Other: Neither ramipril nor its metabolites have been found to interact with food, digoxin, antacid, furosemide, cimetidine, indomethacin, and simvastatin. The combination of ramipril and propranolol showed no adverse effects on dynamic parameters (blood pressure and heart rate). The co-administration of ramipril and warfarin did not adversely affect the anticoagulant effects of the latter drug.

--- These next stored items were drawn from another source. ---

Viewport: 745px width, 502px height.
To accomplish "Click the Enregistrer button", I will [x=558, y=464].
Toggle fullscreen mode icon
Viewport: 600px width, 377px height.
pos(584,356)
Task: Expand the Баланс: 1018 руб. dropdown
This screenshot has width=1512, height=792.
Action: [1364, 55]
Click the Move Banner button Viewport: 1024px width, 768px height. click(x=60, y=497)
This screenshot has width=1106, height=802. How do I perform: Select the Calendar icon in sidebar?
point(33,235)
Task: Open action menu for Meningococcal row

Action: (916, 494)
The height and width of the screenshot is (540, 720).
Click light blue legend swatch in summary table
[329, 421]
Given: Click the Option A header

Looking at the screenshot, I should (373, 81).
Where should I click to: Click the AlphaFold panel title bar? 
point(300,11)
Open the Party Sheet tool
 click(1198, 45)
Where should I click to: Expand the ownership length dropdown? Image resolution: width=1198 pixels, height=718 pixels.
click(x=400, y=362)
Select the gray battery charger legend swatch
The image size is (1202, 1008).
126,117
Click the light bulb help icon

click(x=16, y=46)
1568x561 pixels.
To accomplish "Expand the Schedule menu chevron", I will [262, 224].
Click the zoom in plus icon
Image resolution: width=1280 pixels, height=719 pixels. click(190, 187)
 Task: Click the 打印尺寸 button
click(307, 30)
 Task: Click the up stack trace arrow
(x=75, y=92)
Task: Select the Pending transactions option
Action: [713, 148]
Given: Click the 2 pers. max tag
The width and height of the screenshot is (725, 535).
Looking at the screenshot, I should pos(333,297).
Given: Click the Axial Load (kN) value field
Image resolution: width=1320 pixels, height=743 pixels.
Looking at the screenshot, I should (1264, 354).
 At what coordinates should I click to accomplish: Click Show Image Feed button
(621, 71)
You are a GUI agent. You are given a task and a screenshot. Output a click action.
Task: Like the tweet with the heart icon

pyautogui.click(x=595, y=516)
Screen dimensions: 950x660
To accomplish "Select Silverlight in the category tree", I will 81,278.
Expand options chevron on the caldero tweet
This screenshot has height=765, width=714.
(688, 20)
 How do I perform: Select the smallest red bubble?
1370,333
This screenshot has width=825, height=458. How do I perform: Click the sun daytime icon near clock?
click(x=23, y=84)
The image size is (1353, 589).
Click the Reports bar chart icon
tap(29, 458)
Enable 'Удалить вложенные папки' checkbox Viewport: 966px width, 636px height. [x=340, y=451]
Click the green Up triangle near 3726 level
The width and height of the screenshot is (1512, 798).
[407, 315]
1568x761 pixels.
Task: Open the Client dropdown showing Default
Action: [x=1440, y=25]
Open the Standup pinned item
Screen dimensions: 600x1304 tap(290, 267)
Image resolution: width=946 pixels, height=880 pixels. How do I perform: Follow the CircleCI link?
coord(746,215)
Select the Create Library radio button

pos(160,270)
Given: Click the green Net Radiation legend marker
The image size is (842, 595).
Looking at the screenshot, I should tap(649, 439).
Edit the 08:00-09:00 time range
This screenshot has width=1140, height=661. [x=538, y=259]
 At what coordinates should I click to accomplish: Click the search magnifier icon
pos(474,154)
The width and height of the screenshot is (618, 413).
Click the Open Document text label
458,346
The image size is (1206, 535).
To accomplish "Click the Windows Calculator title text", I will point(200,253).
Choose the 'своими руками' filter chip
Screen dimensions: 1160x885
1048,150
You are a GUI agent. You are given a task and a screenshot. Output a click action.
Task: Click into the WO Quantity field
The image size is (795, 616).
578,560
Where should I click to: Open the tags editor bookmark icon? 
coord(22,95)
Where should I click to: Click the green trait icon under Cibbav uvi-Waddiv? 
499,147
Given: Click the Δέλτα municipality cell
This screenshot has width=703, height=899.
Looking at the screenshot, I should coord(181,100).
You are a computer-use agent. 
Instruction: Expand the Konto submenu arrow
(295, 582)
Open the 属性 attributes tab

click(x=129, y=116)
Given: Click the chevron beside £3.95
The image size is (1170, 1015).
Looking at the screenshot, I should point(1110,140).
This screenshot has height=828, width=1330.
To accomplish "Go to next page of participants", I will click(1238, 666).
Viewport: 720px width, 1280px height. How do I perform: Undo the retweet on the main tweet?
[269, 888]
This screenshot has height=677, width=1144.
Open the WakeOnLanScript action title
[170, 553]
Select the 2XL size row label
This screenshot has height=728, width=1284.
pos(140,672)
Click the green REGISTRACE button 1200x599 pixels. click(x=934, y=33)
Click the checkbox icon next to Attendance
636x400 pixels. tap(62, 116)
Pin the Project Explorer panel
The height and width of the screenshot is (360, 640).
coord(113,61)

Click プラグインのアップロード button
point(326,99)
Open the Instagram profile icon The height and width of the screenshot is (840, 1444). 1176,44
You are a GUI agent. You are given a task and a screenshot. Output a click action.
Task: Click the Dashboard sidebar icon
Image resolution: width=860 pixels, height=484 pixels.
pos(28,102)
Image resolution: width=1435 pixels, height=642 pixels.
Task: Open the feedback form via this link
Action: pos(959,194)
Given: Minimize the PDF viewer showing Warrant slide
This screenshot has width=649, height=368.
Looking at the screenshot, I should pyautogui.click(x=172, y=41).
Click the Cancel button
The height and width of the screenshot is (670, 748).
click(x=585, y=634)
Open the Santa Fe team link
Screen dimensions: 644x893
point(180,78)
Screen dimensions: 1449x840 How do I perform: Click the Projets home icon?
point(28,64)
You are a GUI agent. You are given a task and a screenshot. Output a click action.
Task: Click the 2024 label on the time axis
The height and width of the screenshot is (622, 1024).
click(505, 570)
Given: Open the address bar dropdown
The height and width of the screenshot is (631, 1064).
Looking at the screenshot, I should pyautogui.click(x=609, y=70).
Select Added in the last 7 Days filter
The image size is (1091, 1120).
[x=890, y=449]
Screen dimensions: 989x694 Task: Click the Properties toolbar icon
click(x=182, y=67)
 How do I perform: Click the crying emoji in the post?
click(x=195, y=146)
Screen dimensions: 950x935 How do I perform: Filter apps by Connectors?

Additionally, co-administration of ramipril with phenprocoumon did not affect minimum phenprocoumon levels or interfere with the subjects' state of anti-coagulation.
No evidence of a tumorigenic effect was found when ramipril was given by gavage to rats for up to 24 months at doses of up to 500 mg/kg/day or to mice for up to 18 months at doses of up to 1000 mg/kg/day. (For either species, these doses are about 200 times the maximum recommended human dose when compared on the basis of body surface area.) No mutagenic activity was detected in the Ames test in bacteria, the micronucleus test in mice, unscheduled DNA synthesis in a human cell line, or a forward gene-mutation assay in a Chinese hamster ovary cell line. Several metabolites and degradation products of ramipril were also negative in the Ames test. A study in rats with dosages as great as 500 mg/kg/day did not produce adverse effects on fertility.
Pregnancy Categories C (first trimester) and D (second and third trimesters). See WARNINGS: Fetal/Neonatal Morbidity and Mortality.
Ingestion of single 10 mg oral dose of ramipril resulted in undetectable amounts of ramipril and its metabolites in breast milk. However, because multiple doses may produce low milk concentrations that are not predictable from single doses, women receiving ramipril should not breast feed.
Of the total number of patients who received ramipril in US clinical studies of ramipril 11.0% were 65 and over while 0.2% were 75 and over. No overall differences in effectiveness or safety were observed between these patients and younger patients, and other reported clinical experience has not identified differences in responses between the elderly and younger patients, but greater sensitivity of some older individuals cannot be ruled out.
One pharmacokinetic study conducted in hospitalized elderly patients indicated that peak ramiprilat levels and area under the plasma concentration time curve (AUC) for ramiprilat are higher in older patients.
Safety and effectiveness in pediatric patients have not been established. Irreversible kidney damage has been observed in very young rats given a single dose of ramipril.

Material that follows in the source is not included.